Internationale Beispiele
Am zweiten Konferenztag gab es neben einem Überblick zur Situation der Baukulturvermittlung in Österreich (Barbara Feller) auch eine Präsentation zu ihrem aktuellen Stand in Großbritannien. Dort kommt Architekturvermittlung, stärker als in Österreich, aus dem Feld der Umweltpädagogik. Es gibt zahlreiche Aktivitäten im ganzen Land, die meist recht individuell arbeiten und (bisher noch) wenig vernetzt sind. Als dritten Input außerhalb Skandinaviens wurde die deutsche Initiative JAS (Jugend Architektur Stadt) vorgestellt – die als gemeinnütziger Verein projektbezogen in zahlreichen deutschen Städten Vermittlungsarbeit für Kinder und Jugendliche zu Architektur und Raumplanung anbietet.

Den Abschluss der Konferenz bildete der sehr spannende Vortrag des norwegischen Architekten Sverre Sondresen. Im Rahmen des norwegischen Programms zur kulturellen Bildung Cultural Rucksack führt er seit Jahren Workshops zur Architektur für Kinder und Jugendliche durch. Ähnlich wie in Österreich findet sich Architektur auch in Norwegen in den Lehrplänen, wird aber auch dort nur selten gelehrt. In den meist eintägigen Workshops arbeitet er mit den SchülerInnen – jeweils altersspezifisch zu ausgewählten Baukultur-Themen. Der theoretische Input zu Beginn findet dialogisch im Gespräch statt. Dabei stehen ganz einfache Begriffe aus der unmittelbaren Lebensumwelt im Mittelpunkt, die auch Laien verständlich sind, etwa ein Vergleich zwischen New York und der dünn besiedelten ländlichen Region in Norwegen hinsichtlich räumlicher und sozialer Gegebenheiten. Neben architektonischen Aspekten geht es dabei auch um soziale, politische und philosophische Fragen – etwa Architektur als Ausdruck von Macht. Auch die praktische Arbeit ist vom Lebensumfeld bestimmt und erfolgt mit einfachen Materialien.

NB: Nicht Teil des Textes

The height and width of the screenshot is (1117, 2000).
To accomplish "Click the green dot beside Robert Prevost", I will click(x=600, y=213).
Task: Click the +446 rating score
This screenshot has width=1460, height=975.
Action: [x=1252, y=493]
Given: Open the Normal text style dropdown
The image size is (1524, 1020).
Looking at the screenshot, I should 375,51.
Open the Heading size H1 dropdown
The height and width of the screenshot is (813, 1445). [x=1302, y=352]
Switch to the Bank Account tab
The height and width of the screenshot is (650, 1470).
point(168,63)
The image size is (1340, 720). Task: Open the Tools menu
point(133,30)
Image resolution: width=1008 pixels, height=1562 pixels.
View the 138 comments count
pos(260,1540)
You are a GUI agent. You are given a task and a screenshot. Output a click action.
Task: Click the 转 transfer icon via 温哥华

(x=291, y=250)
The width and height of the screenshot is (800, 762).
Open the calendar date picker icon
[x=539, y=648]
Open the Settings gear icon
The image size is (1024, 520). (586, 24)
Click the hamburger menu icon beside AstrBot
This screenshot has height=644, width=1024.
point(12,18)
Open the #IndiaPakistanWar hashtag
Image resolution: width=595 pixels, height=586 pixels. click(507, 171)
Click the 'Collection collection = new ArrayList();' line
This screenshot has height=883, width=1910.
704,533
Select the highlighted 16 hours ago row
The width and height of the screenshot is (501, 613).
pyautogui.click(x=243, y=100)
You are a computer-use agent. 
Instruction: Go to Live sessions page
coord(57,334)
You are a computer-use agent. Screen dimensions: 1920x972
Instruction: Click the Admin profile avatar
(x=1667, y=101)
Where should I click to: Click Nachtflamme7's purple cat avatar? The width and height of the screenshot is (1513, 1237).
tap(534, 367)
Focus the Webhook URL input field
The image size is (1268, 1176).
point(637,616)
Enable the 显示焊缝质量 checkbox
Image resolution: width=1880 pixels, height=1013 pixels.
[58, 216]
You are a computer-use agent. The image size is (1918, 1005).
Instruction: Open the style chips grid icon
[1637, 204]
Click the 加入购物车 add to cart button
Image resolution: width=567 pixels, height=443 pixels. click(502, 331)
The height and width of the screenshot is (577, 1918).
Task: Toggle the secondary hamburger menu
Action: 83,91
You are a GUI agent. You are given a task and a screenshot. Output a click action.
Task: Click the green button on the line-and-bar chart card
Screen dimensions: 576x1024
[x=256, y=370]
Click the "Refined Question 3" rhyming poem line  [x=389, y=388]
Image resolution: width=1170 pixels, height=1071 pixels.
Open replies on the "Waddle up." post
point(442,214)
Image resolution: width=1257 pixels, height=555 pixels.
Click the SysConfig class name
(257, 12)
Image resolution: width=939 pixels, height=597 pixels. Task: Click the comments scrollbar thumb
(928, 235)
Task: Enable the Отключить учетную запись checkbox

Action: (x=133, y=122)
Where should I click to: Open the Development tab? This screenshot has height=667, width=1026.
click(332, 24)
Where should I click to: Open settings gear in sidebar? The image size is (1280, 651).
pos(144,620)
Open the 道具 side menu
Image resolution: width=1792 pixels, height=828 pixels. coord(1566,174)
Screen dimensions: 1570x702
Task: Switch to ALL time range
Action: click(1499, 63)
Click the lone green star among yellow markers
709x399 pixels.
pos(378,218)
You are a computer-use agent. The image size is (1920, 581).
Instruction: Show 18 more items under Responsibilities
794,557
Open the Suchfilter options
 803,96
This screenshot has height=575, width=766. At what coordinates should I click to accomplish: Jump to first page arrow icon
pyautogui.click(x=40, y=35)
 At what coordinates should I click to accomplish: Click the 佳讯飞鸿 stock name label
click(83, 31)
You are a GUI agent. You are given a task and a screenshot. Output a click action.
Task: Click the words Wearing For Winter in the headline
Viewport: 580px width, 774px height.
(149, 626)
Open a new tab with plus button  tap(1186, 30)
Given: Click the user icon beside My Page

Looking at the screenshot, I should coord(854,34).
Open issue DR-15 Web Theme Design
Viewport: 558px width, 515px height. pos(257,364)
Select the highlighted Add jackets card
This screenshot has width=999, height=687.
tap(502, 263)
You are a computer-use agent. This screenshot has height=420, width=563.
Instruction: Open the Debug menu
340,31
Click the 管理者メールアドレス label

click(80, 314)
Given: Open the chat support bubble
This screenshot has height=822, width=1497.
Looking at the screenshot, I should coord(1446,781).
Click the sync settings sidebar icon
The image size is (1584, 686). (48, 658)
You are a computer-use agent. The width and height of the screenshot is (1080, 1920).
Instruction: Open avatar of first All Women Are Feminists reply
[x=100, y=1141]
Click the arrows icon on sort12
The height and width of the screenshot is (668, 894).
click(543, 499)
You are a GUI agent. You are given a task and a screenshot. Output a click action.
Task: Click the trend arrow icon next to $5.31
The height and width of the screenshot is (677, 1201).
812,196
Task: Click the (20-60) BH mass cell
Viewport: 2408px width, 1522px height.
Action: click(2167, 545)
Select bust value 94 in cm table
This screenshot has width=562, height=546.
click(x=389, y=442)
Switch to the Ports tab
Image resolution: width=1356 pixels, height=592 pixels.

Insgesamt bot die Tagung einen interessanten Einblick zu Initiativen an anderen Orten und war ein guter Platz zum Ideen- und Gedankenaustausch.

In diesem Herbst fanden und finden noch weitere Veranstaltungen zum Thema statt, etwa die Konferenz Architektur macht Schule am 23.9.2014 in der Architektenkammer Stuttgart sowie eine von der Schweizer Initiative SPACESPOT organisierte Fachtagung im November in Aarau. Und auch in Osteuropa gewinnt das Thema an Bedeutung – so haben sich etwa unlängst in Rumänen engagierte Menschen zusammengeschlossen, um dem Thema auch dort mehr Relevanz zu geben und planen – ebenfalls noch in diesem Herbst – eine erste fachspezifische Konferenz.